Interlock Drives Attack Surface Reduction and Faster Response Via Automated Actions and Workflow
RiskIQ’s Illuminate collects and generates unique asset information on your internet attack surface, including the exposures, vulnerabilities, and threats relevant to you. This information can be used to drive policy and workflow triggering actions in your security stack:
- Internet Asset Information
- Internet Context and Enrichment
- Exposures and Vulnerabilities
- Risks and Events
- Attack Surface Intelligence
- Surface Web Artifacts: IPs, Hosts, Domains, Certificates, etc.
- Threat Intelligence
- Third-Party Intelligence
- Digital Risk Intelligence
When RiskIQ detects malicious behavior in your Internet Attack Surface, it can tell your network security products to prevent or block communication from the Internet. This prevents C2, data exfil, and other unwanted communication from your network.
RiskIQ can tell your SIEM about events associated with your internet attack surface. . This allows your security operations team using a SIEM to make better decisions about reducing your attack surface, prioritizing patching, and expediting incident response activities.
RiskIQ can provide your CMDB real-time external attack surface information about all assets, including unknown assets and assets you rely on but are supported by 3rd parties.
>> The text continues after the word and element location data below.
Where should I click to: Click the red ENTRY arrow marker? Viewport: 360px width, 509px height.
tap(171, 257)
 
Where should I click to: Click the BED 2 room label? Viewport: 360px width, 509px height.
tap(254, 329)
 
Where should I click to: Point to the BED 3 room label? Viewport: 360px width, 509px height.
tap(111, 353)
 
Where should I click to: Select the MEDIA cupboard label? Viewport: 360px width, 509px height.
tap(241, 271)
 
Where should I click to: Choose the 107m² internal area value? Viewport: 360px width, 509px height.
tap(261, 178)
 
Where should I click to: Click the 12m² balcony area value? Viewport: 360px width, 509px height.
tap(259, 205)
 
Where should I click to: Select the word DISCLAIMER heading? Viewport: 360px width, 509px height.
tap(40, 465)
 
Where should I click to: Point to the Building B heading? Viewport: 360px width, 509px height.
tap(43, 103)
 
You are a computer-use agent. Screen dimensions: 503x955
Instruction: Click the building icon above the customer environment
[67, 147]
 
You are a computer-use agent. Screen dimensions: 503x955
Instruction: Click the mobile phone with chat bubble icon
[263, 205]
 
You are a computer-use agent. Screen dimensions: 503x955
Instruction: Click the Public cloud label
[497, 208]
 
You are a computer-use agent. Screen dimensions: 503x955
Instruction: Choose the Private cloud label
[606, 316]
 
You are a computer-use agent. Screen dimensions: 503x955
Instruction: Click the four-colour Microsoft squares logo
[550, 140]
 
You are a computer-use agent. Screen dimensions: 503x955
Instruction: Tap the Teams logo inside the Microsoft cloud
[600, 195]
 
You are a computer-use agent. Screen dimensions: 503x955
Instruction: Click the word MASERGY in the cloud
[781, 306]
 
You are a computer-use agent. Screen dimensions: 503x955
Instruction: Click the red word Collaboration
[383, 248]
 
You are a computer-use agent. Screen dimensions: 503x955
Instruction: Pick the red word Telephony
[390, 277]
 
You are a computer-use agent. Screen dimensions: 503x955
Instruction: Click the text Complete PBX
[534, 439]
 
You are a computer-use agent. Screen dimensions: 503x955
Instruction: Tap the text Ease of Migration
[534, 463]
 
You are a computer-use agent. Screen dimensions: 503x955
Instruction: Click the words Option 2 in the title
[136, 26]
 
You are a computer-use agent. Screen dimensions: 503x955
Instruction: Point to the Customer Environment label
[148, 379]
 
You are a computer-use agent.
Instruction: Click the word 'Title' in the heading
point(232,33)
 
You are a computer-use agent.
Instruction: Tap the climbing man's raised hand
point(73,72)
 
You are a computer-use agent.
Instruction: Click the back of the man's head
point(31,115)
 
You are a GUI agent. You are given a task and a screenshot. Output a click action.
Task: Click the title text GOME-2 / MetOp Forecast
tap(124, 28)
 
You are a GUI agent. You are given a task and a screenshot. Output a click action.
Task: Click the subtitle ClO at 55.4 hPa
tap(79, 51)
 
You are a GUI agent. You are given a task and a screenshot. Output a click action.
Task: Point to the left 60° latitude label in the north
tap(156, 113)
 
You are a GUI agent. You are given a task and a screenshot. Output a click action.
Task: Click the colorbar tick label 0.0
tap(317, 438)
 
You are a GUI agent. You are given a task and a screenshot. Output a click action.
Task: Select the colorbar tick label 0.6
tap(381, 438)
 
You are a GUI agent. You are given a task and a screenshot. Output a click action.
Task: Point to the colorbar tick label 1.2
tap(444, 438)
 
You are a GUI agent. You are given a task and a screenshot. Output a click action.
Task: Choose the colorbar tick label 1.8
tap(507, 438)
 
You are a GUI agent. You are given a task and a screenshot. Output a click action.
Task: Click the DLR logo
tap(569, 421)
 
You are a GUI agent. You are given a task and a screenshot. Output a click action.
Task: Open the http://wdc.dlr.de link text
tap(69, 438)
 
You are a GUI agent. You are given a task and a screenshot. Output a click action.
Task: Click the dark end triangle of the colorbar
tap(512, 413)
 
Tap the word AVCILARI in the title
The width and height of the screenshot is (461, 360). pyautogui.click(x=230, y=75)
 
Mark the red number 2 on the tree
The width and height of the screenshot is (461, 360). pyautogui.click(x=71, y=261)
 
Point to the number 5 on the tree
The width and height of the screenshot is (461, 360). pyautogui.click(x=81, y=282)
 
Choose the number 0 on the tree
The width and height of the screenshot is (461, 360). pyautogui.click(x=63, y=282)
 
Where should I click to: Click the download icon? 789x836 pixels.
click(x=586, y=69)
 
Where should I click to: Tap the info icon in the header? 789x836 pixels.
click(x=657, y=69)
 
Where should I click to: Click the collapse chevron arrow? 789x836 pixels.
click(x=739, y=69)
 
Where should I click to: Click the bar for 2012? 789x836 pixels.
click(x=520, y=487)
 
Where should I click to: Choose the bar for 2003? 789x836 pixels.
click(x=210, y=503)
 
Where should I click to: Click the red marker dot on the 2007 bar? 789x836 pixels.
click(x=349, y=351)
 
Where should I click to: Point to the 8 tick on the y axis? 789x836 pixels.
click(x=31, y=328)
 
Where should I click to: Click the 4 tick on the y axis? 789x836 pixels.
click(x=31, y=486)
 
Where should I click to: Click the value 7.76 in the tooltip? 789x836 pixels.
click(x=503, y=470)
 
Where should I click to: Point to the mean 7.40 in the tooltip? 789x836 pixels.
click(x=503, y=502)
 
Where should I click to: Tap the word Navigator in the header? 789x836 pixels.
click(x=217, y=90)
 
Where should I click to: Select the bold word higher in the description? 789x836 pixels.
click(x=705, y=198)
This provides a trusted single-lens view into your asset inventory, including your extended enterprise’s internal and external view leading to optimized decision-making.
Vulnerability Management Tools
RiskIQ can trigger vulnerability scanners when an unknown asset is discovered and can de-duplicate and cluster assets to reduce triage and patching efforts. The result is reduced cost and mean time to patch.
Modern DevOps drives rapid change with cloud assets and ephemeral workloads that often leads to misconfigurations and errors. With RiskIQ, your teams can provide continuous and automated vulnerability risk management.
RiskIQ Insights, Policy, or Events representing Exposures, Vulnerabilities, or Threats can automatically generate tickets, alerts, or actions in ticketing systems or tie into an existing workflow, eliminating any additional integration requirement.